### TO DO
Return the lines below that contain "pixels".

### INPUT FOR THIS TASK
########################################
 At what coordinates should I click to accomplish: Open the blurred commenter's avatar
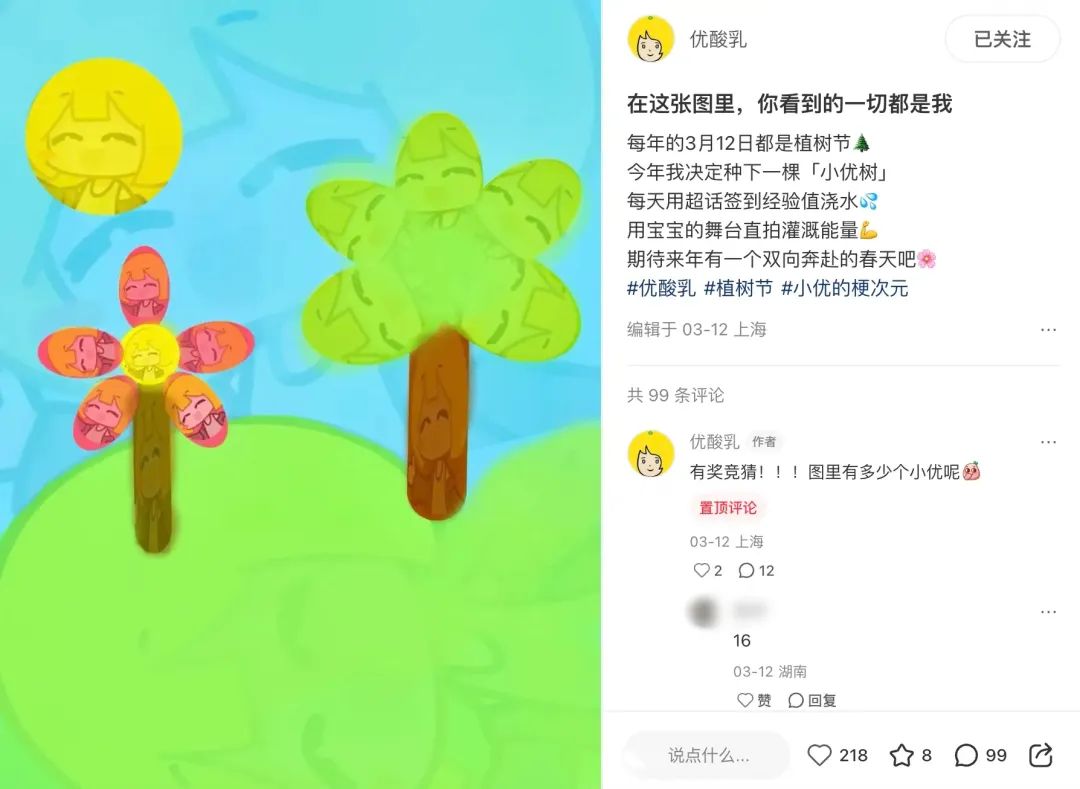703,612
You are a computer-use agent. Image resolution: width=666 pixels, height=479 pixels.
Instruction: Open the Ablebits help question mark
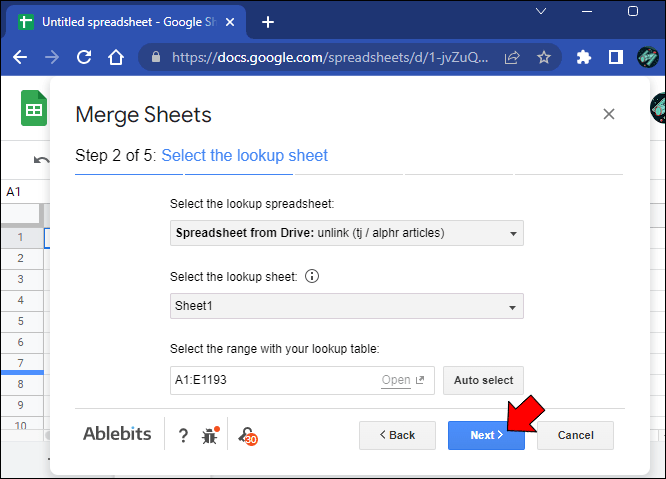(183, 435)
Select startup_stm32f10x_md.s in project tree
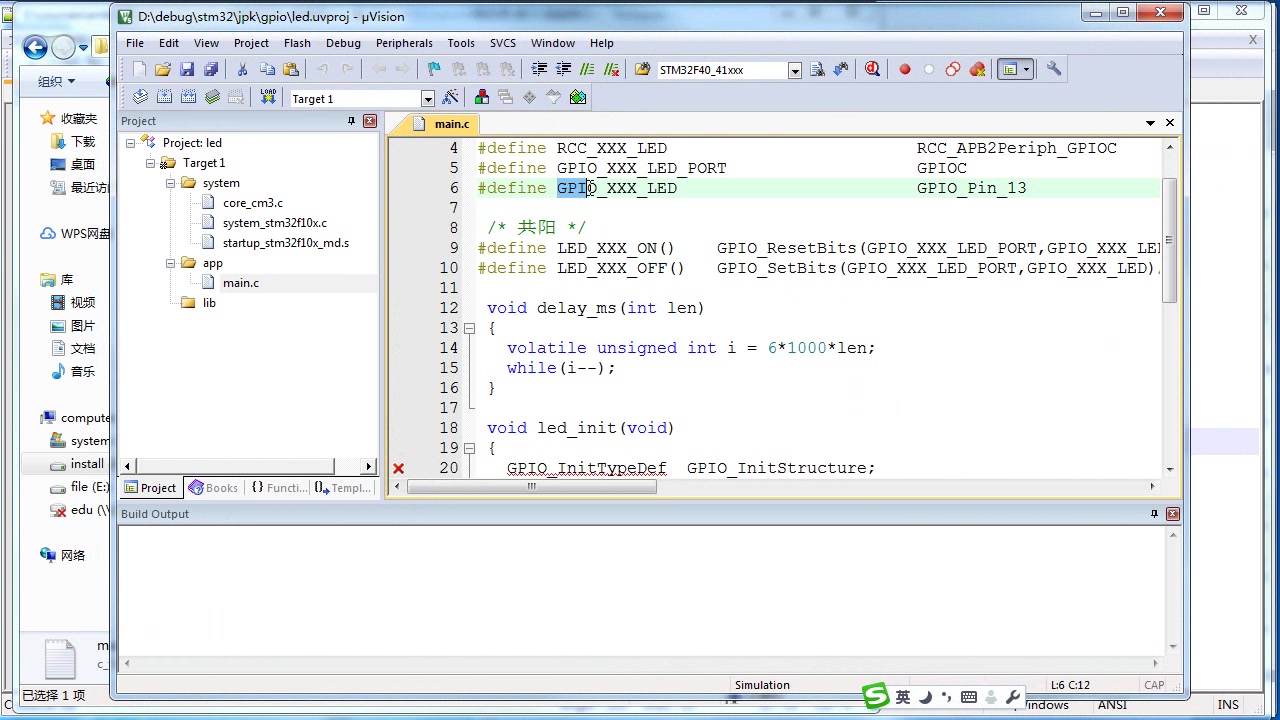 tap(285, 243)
########################################
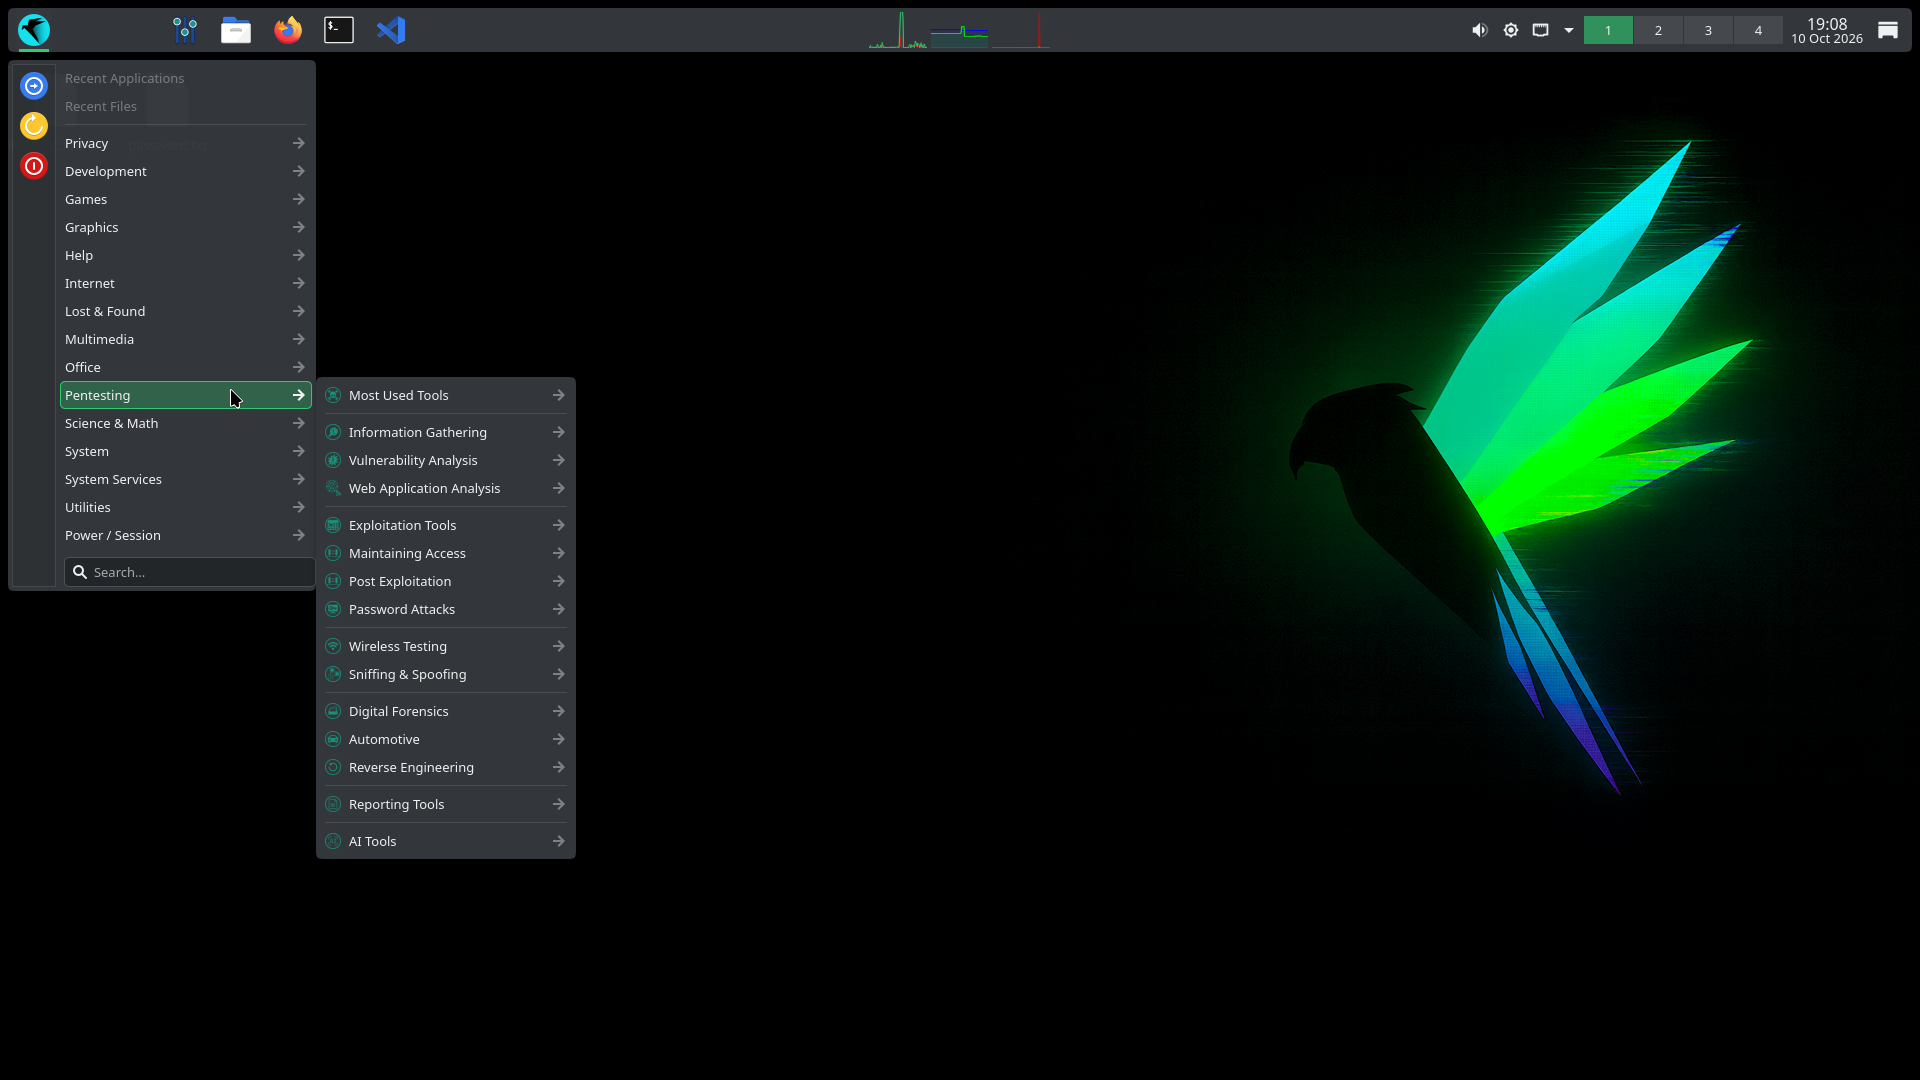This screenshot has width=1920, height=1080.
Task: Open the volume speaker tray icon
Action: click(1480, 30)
########################################
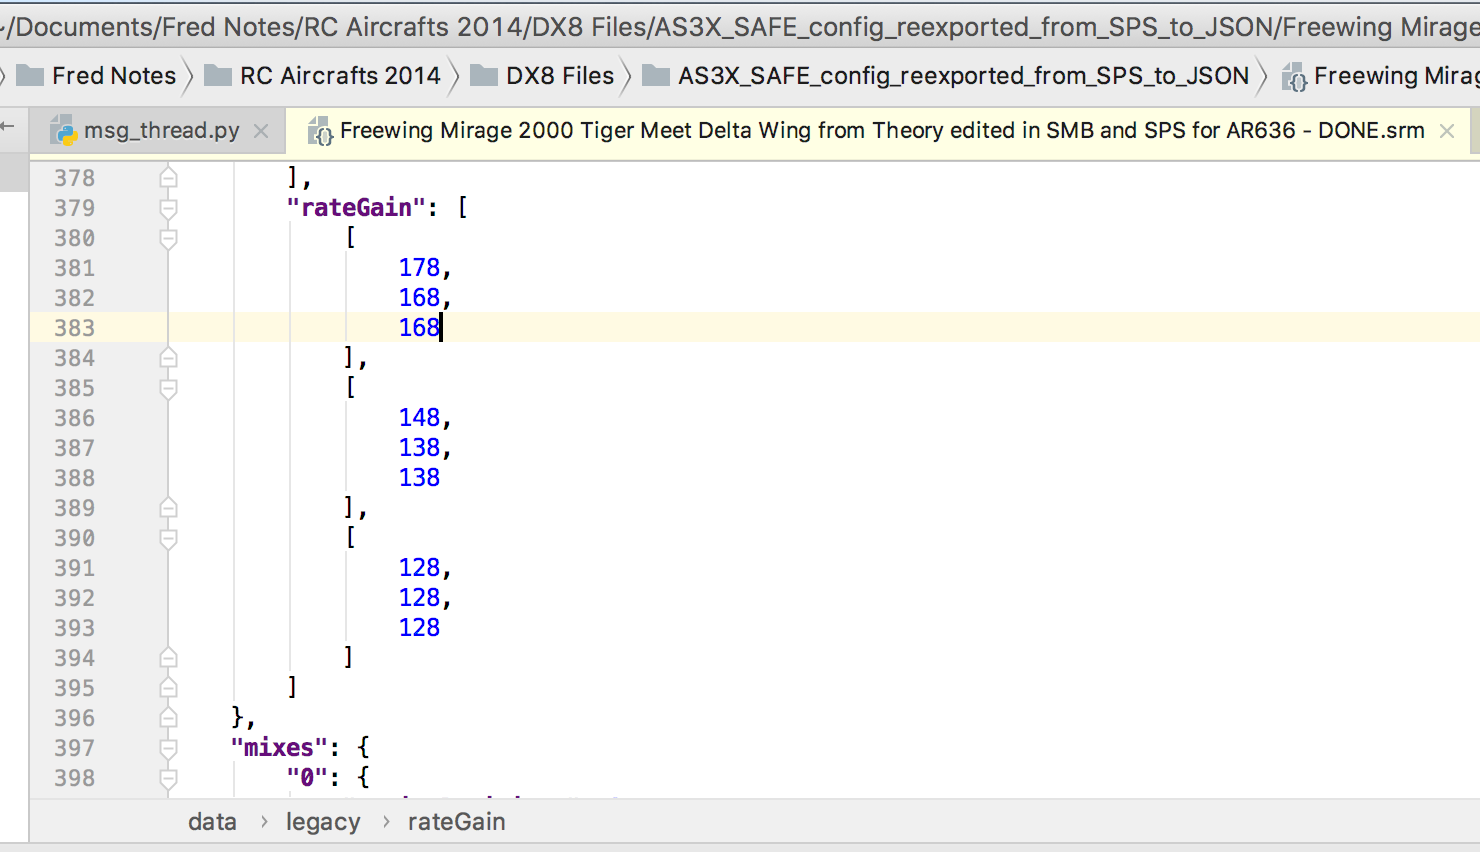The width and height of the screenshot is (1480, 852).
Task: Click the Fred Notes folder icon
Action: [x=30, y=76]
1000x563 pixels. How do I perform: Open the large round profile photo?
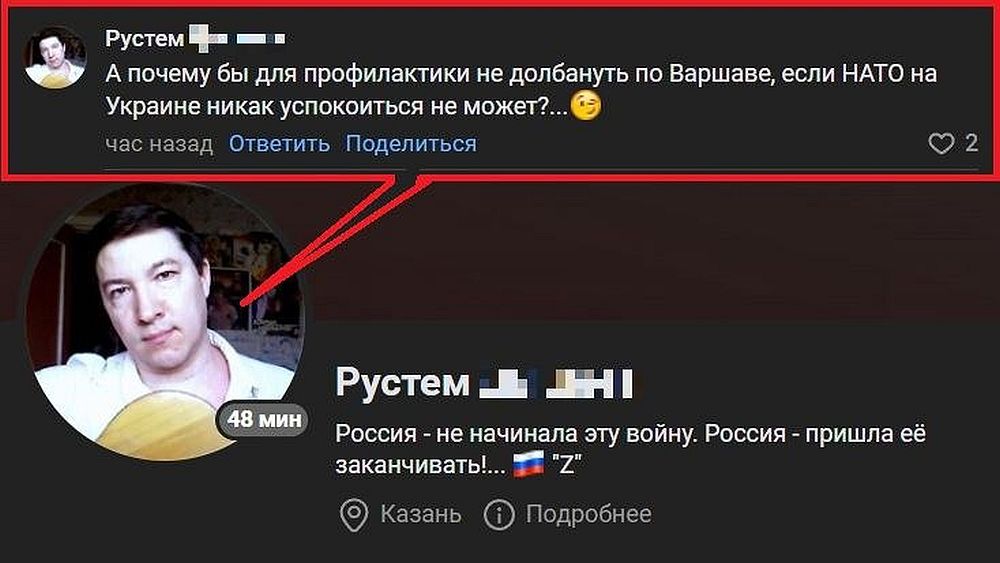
########################################
### EXERCISE ANSWER
You are a computer-use agent. Image resolution: width=666 pixels, height=479 pixels.
1000x563 pixels. How do I perform: Open the large round profile photo?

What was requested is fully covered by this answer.